The Supreme Court isn’t the only federal court considering a challenge to the Affordable Care Act.
Just down the street from the high court, District Judge Rosemary M. Collyer in the District of Columbia is considering another challenge brought by House Republicans.
In the case, House Speaker John Boehner sets forth two claims: that the money for payments to insurance companies was not properly approved by Congress, and that the Obama administration attempted to rewrite sections of the landmark health care law concerning the employer mandate without permission from Congress.
“This suit concerns the continued viability of the separations of power doctrine,” Jonathan Turley, a George Washington University Law School professor who is representing the House, argued in court papers.
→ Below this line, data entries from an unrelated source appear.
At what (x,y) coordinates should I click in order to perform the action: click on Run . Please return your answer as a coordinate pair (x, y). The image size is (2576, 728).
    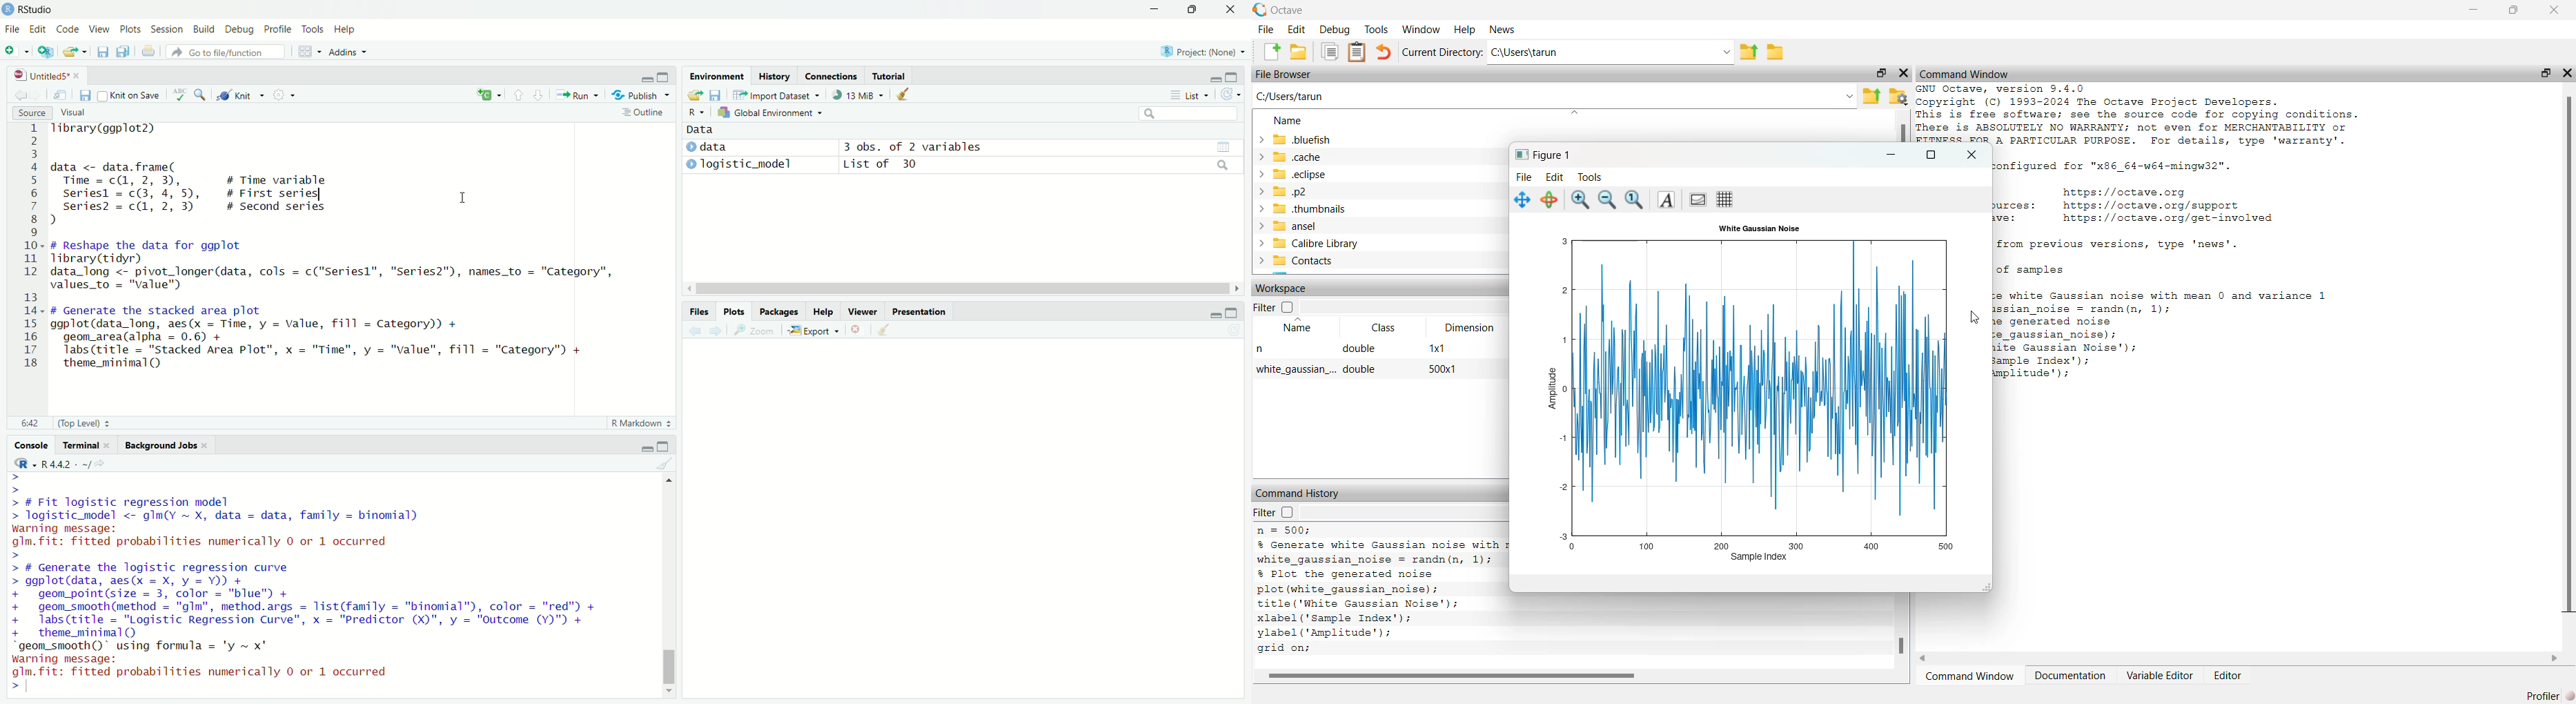
    Looking at the image, I should click on (580, 95).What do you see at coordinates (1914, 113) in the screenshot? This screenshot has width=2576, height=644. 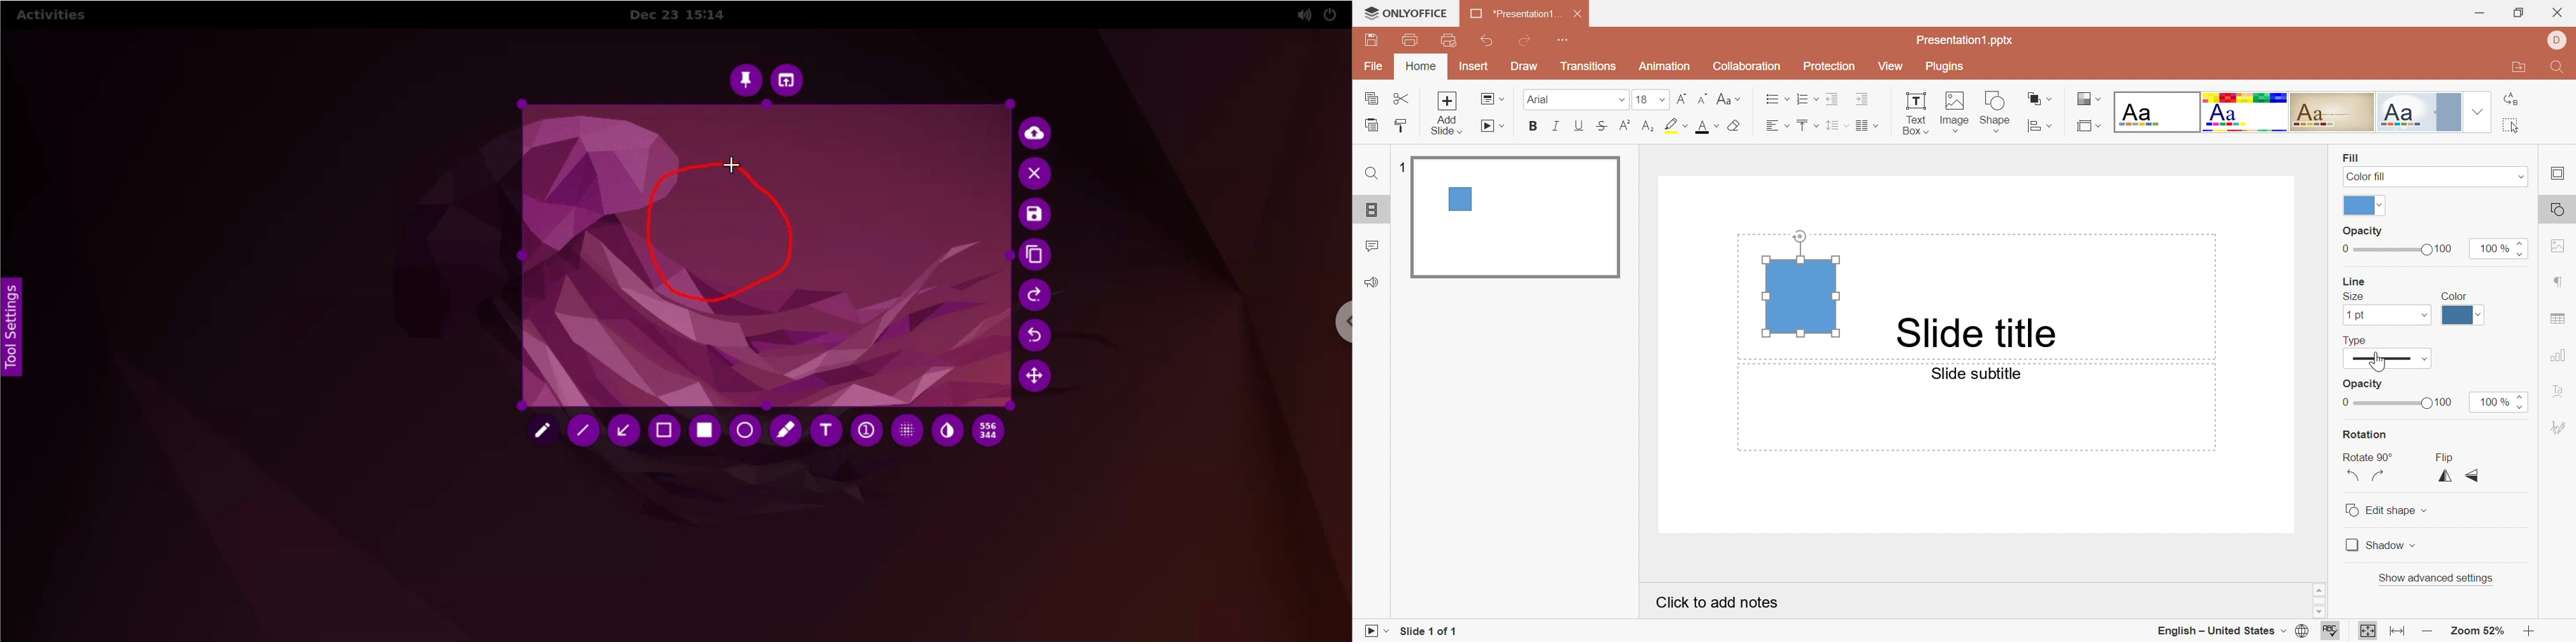 I see `Text Box` at bounding box center [1914, 113].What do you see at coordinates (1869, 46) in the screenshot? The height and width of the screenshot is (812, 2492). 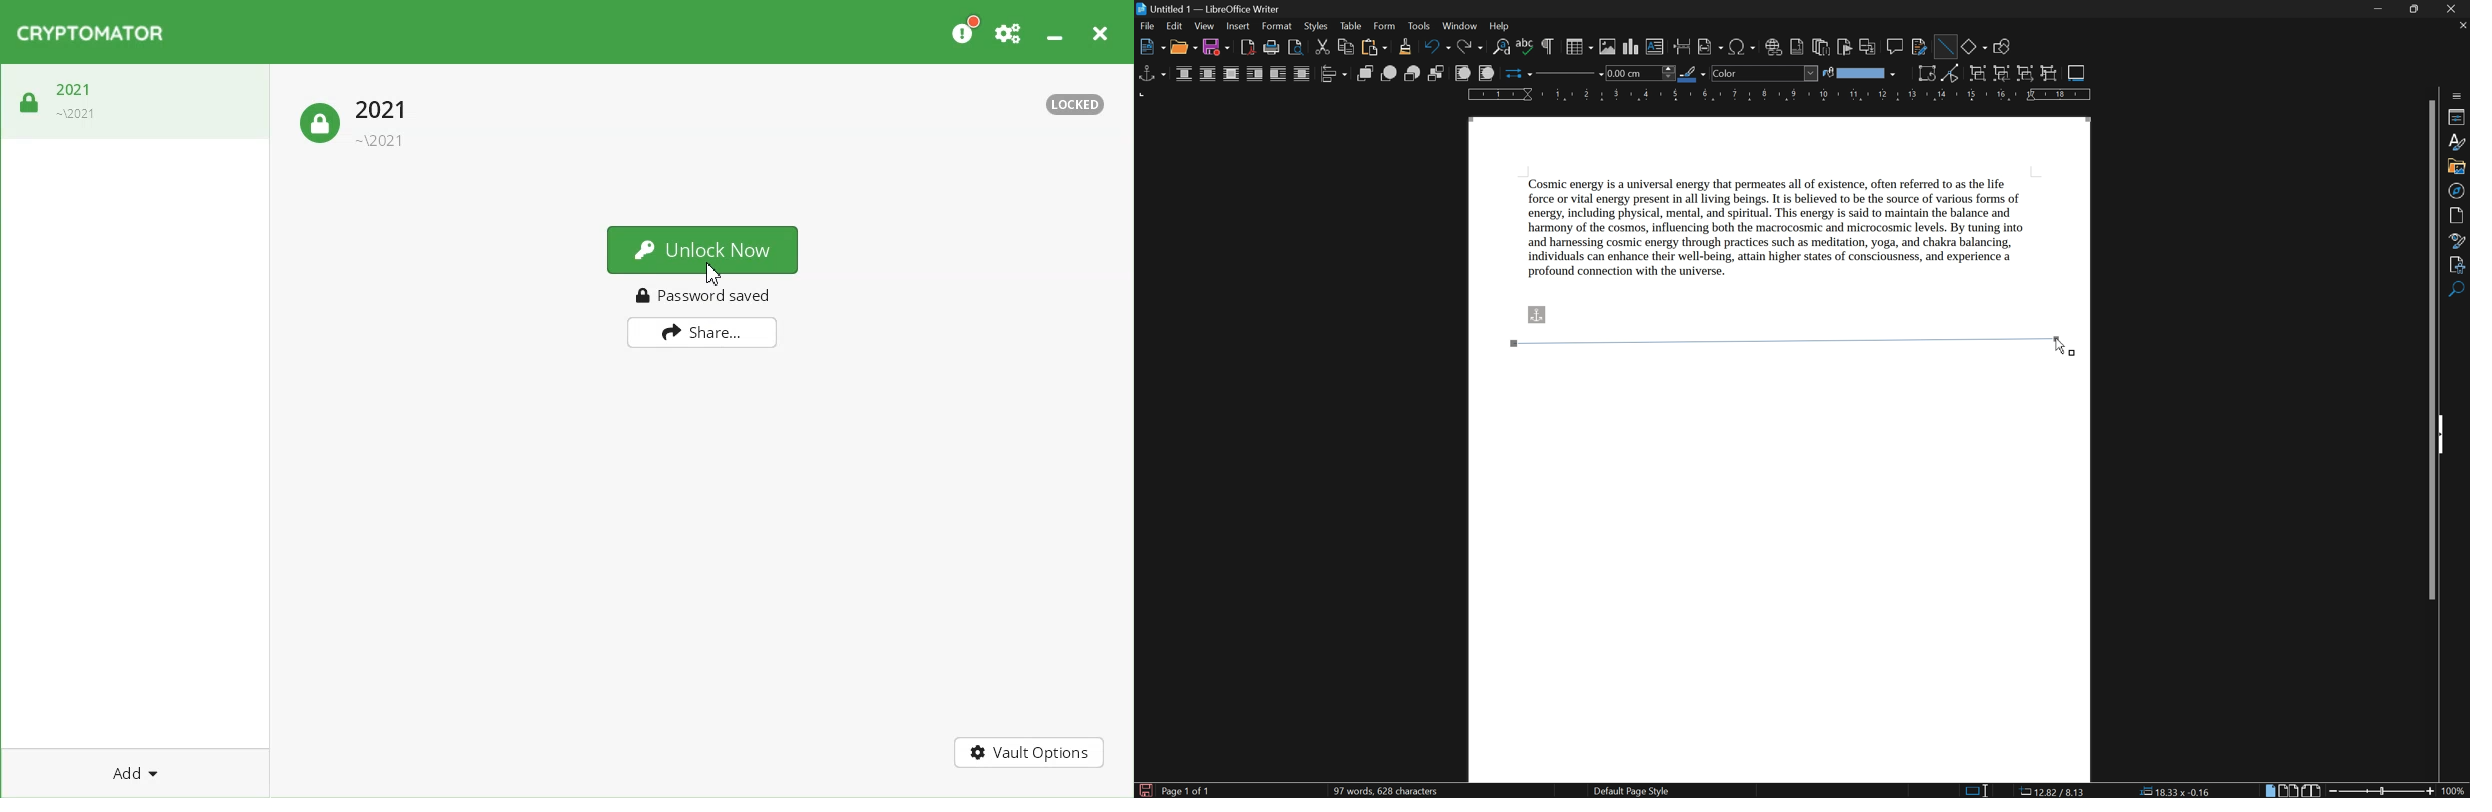 I see `insert cross reference` at bounding box center [1869, 46].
It’s an unusual case, and Collyer could decide in late June whether to allow the suit to go forward. That’s around the same time the Supreme Court will decide a separate challenge that could gut the law.
In short, June could be a crucial month for the future of the signature legislative achievement of the Obama administration.
But before getting to the merits of the claims, Turley has a high hurdle: he must prove to the court that the House has the legal right, or “standing,” to bring the case.
Lawyers for the Department of Justice have filed a motion to dismiss the lawsuit, which they refer to in court papers as “novel and unprecedented.” They also assert that the House lacks any concrete injury from the implementation of the law.
“The role that Congress played in enacting [a] statute does not give it, let alone on of its chambers, a ‘personal’ stake in the manner in which that statute is now implemented,” they wrote.
Last week, Collyer held a hearing on the standing issue and she seemed extremely skeptical – and, at times, hostile – to the DOJ’s position.
At one point she asked a Justice Department lawyer why the government seemed to assert that the case is just an “abstract disagreement” of the law. As the government kept trying to keep the case about the issue of standing and not about its legal merits, Collyer grew increasingly frustrated, and asked several questions regarding the appropriation to the insurance companies. At one point, she spoke about the “insult” to the House’s authority.